As a writer and a lover of words, I am a purist about my vocabulary and a bit hyper-vigilant about my word choices and the word choices of my children and grandchildren and even innocent bystanders I pass on the street, or hear on their cell phones in Walgreens. This universal phenomenon deserves an entire post of its own, by the way. Not my snooping on others’ conversations but the fact that they think I want to hear their cell phone chatter.  I was beside a woman in my local grocery store recently who was talking to a friend (I hope) about the results of her pap smear.  Really??! I bee lined from spices to dairy before I could hear the sordid details of her latest STD or her sex life. Neither, or the thought of someone else’s cooter, was anything I have interest in while picking up ingredients for chicken artichoke.

But on to my self-perceived impeccable vocabulary.  It has developed a tragic flaw, and ugly fracture in its well protected veneer.

I have begun to say “awesome” at everything.  I mean everything.  A worse case than the middle school kids I hear waiting at the bus stop. Not eavesdropping.  They all yell.

If my daughter says her baby learned to ride a scooter, I’m all “awesome.”

If the wireless phone bill  is under a hundred dollars, it’s “awesome.”

If my car is fixed and still under warranty, it’s “totally awesome.”

New shoes, new dress, fresh peaches, light turns green, no rain in the forecast–it’s all suddenly, amazingly “awesome” to me.

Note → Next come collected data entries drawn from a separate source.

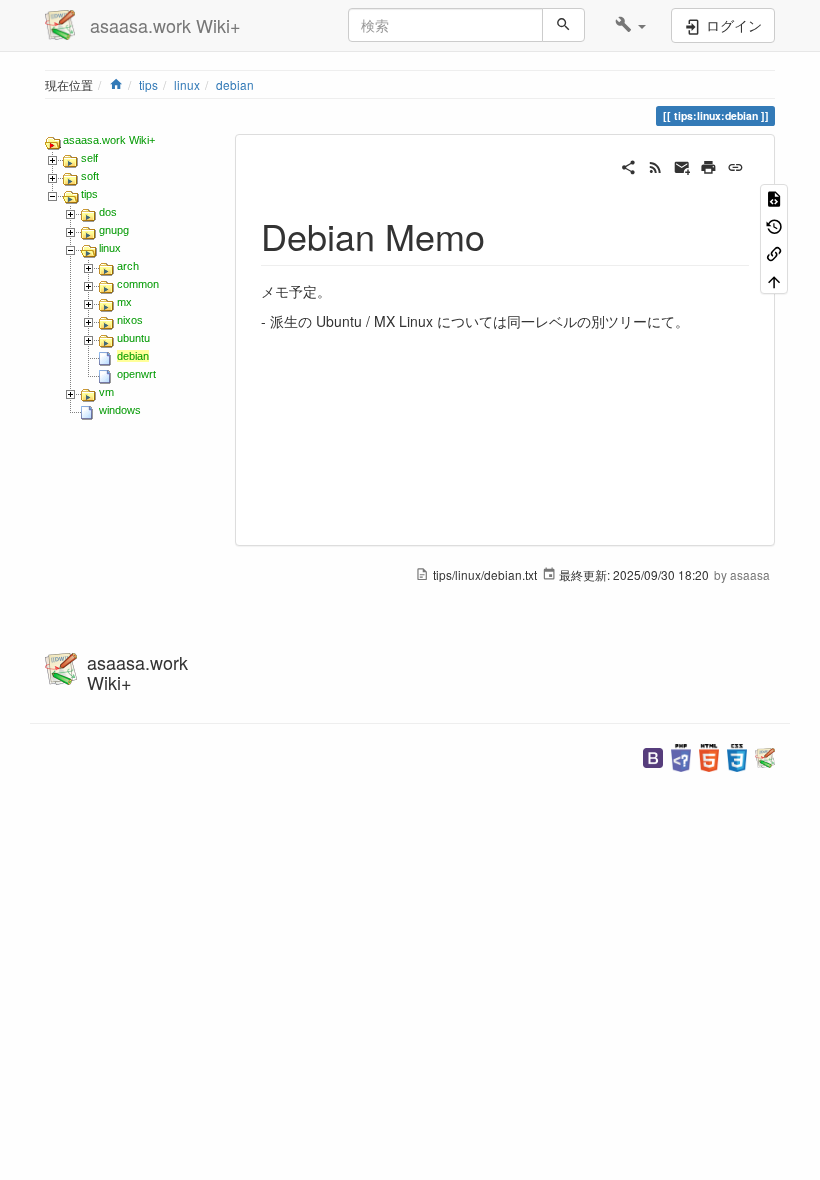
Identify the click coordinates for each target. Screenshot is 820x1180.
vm (106, 392)
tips (148, 84)
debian (235, 84)
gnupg (114, 230)
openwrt (136, 374)
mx (124, 302)
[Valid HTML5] (709, 755)
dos (108, 212)
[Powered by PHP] (681, 755)
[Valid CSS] (737, 755)
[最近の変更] (655, 165)
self (89, 158)
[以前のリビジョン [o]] (774, 224)
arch (128, 266)
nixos (130, 320)
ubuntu (133, 338)
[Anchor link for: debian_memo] (503, 235)
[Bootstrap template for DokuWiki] (653, 755)
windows (120, 410)
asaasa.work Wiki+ (109, 140)
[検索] (563, 25)
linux (187, 84)
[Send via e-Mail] (682, 165)
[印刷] (708, 165)
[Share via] (628, 165)
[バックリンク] (774, 252)
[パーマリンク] (735, 165)
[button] (630, 25)
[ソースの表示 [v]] (774, 197)
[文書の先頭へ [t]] (774, 279)
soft (90, 176)
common (138, 284)
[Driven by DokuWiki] (765, 755)
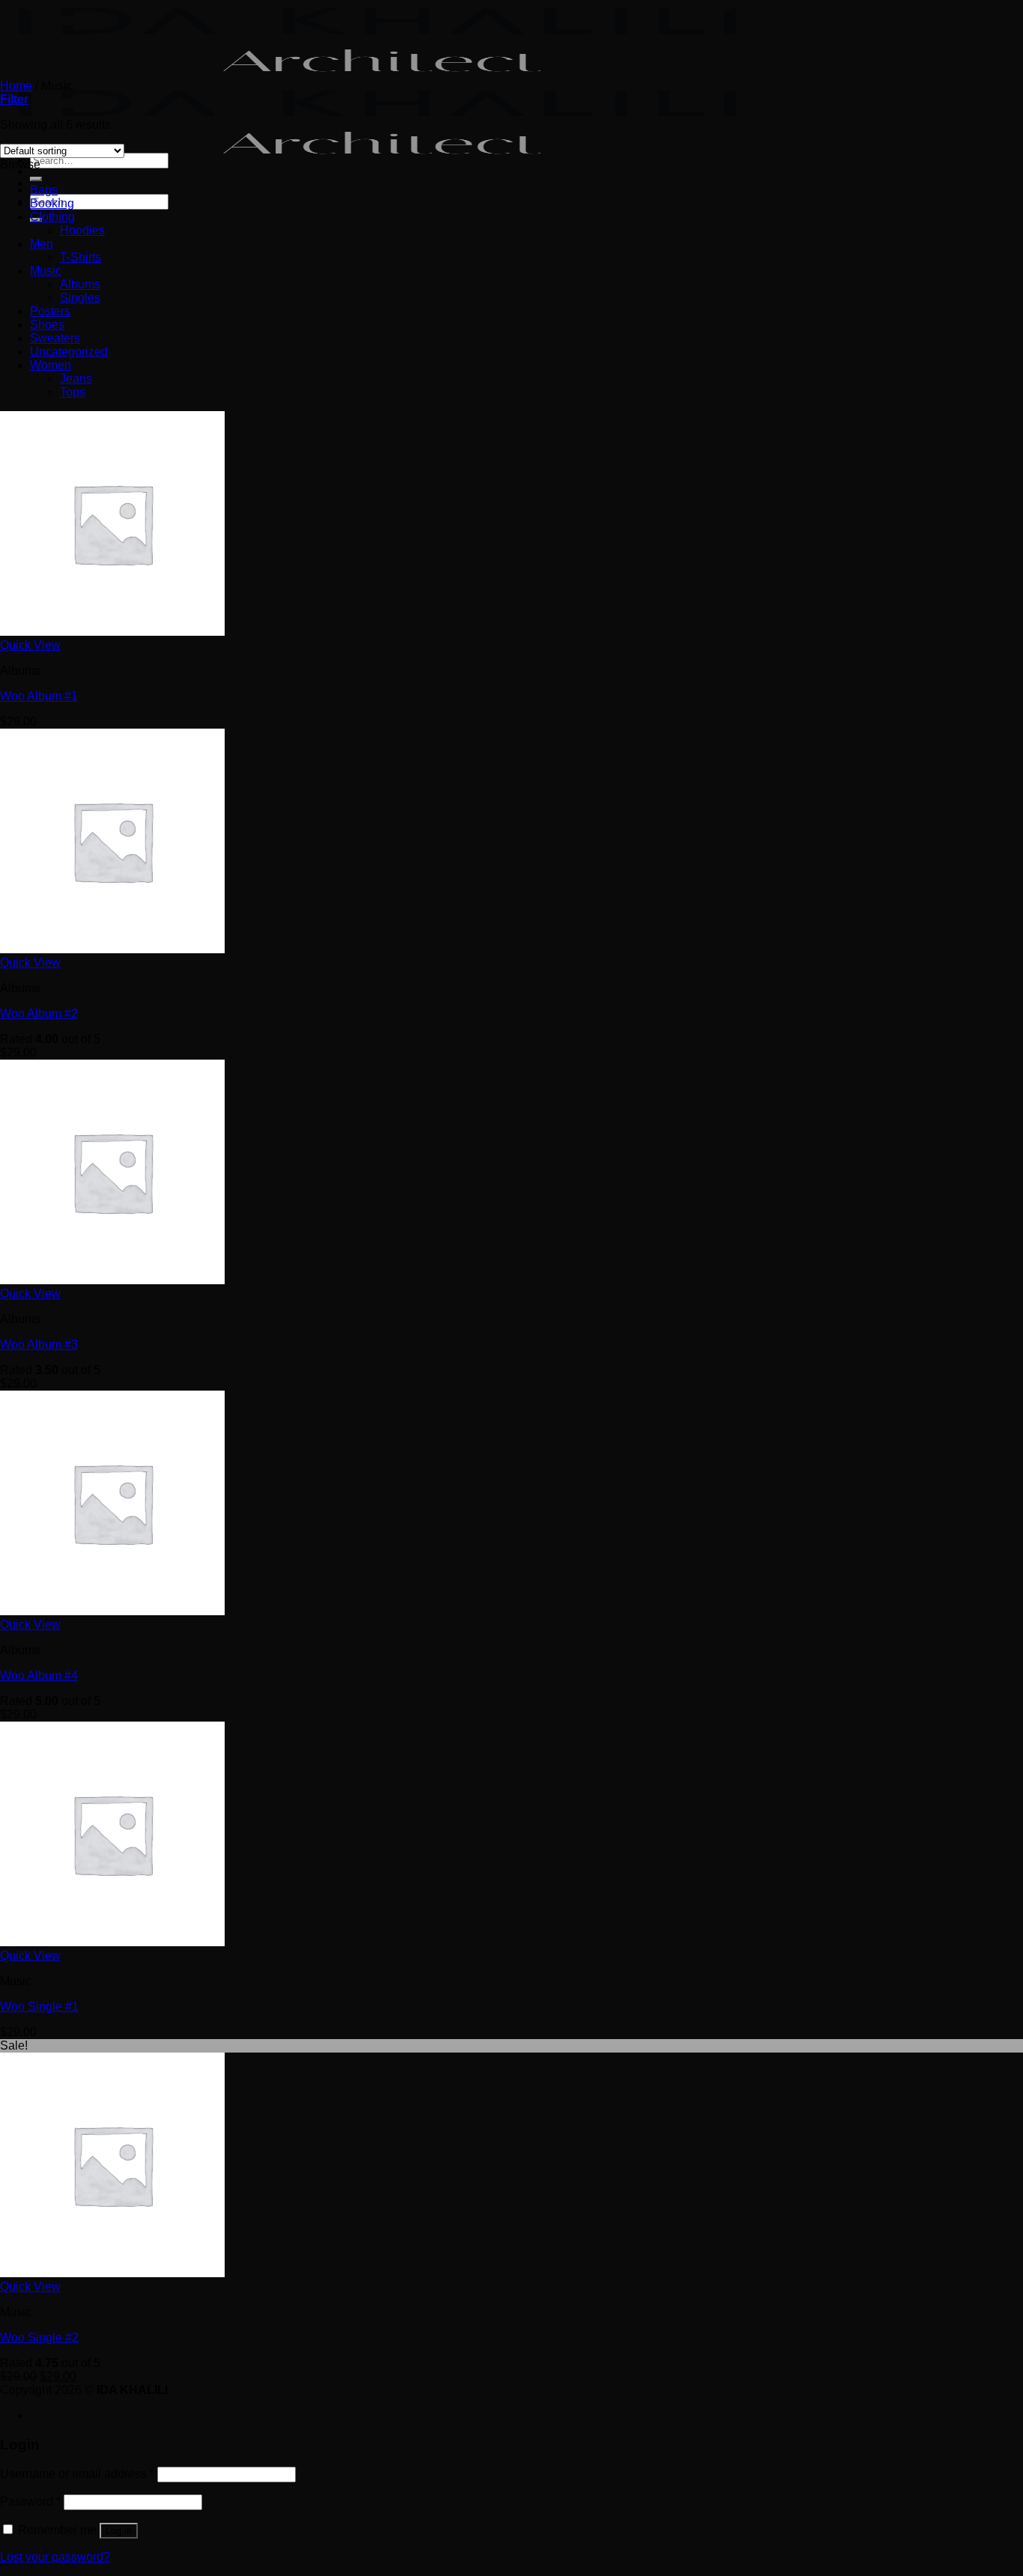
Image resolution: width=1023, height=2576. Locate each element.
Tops (72, 392)
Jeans (76, 378)
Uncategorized (69, 351)
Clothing (52, 216)
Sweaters (55, 338)
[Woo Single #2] (112, 2273)
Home (16, 85)
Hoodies (82, 230)
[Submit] (36, 179)
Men (41, 243)
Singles (80, 297)
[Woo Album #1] (112, 631)
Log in (119, 2530)
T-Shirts (80, 257)
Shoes (47, 324)
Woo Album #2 (39, 1013)
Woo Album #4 (39, 1675)
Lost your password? (55, 2557)
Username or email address (77, 2473)
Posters (50, 311)
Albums (80, 284)
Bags (44, 189)
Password (30, 2501)
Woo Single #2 (39, 2337)
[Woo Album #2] (112, 949)
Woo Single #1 (39, 2006)
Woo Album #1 (39, 696)
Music (45, 270)
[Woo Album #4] (112, 1611)
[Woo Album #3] (112, 1280)
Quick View (30, 645)
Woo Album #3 (39, 1344)
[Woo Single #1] (112, 1942)
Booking (52, 203)
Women (50, 365)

It took me a bit for this to sink in, this ridiculous overuse of a word so cliche in our society, I might as well be saying “whatever” (which my eldest might argue also needs some work) or “literally.” Gone is the true meaning of this word that implies reverence or admiration or majesty and in has crept this teeny bopper, Justin Beiber of a word that pops up at least once a conversation in my daily speech.

When I realized this I was horrified.  I think it happened one evening when my husband chuckled back to me (and he is not much of a chuckler or a responder at all past 7:00 PM) with something like, “Was it awesome or totally awesome?” Man, he might as well have told me I had ended a sentence in a preposition or said, my all time bugaboo in American speech, “with Jane and I.” One of Bryant Gumbel’s favorite ways to sign off before a commercial on the old Today Show.  It’s “me,” Bryant, “me.” For me, to me , at me, after me, with me.  It was enough to make me flip the station to CBS.

So husband’s point made, verbal gaff noticed, I have spent the last week trying to irradicate “awesome” from my vocabulary, and truth be told, I cannot tell you how painful it has been.  And alarming.

First of all, so many of the replacement words have been equally overused to near extinction of meaning.

“Excellent” started in Wayne and Garth’s basement on SNL and went on to permeate conversation as the pat response for anything from “dinner’s ready” to “the sky is clearing.”

“Nice” has taken on a whole new meaning of superiority in all things hip and cool and must be said in a long slow breath of appreciation rather than casually quipped as in, “N-i-c-e.”

“Great” has been a bit tarnished by taking on it’s opposite meaning as in, “The movie is sold out.”  “Great.”

So for now I am going with “wonderful” and “lovely.” Haven’t noticed them being bastardized by rapper’s jargon or adorable Jimmy Fallon’s opening monologue.

But, give ’em time.  Until then, I am going to enjoy the rest of this lovely day and tell my son I hope his trip to Mexico is wonderful.

And save awesome for when I finally see Mount Rushmore.